[Opening ENTRIES SHOWN section]
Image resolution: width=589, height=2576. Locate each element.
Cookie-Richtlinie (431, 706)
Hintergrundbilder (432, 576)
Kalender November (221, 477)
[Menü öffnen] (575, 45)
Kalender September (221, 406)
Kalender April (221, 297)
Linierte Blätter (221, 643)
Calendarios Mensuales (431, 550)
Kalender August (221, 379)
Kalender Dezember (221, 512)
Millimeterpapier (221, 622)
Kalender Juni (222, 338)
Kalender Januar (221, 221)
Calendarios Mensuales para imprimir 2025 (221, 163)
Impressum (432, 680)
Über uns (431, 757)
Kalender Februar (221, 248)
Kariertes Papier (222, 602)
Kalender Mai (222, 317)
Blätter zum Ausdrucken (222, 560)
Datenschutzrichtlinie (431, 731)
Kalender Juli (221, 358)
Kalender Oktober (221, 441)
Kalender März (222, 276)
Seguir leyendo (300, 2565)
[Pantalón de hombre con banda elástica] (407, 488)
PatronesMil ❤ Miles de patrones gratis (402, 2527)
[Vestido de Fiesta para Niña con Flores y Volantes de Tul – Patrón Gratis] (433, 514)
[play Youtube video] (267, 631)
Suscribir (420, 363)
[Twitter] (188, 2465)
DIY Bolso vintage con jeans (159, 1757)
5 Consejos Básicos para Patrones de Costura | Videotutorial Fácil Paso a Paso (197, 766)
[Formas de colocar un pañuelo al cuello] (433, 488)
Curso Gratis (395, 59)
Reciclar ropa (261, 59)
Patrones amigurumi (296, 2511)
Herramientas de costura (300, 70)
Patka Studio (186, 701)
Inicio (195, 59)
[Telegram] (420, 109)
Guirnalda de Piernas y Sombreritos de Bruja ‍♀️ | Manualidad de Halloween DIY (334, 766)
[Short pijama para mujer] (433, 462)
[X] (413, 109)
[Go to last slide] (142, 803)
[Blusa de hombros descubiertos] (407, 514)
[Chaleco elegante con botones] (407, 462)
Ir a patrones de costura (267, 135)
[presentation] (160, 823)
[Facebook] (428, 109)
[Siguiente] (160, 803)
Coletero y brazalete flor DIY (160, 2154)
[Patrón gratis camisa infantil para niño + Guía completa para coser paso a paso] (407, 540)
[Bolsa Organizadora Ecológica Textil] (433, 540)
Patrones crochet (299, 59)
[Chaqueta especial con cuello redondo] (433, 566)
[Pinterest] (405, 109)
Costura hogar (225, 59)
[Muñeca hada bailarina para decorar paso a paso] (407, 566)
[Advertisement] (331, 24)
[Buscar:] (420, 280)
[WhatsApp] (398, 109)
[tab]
[Closing ENTRIES SHOWN section]
_ASSIGNMENT:_ Using the data above, transcribe the lines that run from the line with "Calendarios Mensuales para" to the line with "Kalender Juli (221, 358)", both ends kept, and output nothing else.

_EXERCISE ANSWER:_
Calendarios Mensuales para imprimir 2025 (221, 163)
Impressum (432, 680)
Über uns (431, 757)
Kalender Februar (221, 248)
Kariertes Papier (222, 602)
Kalender Mai (222, 317)
Blätter zum Ausdrucken (222, 560)
Datenschutzrichtlinie (431, 731)
Kalender Juli (221, 358)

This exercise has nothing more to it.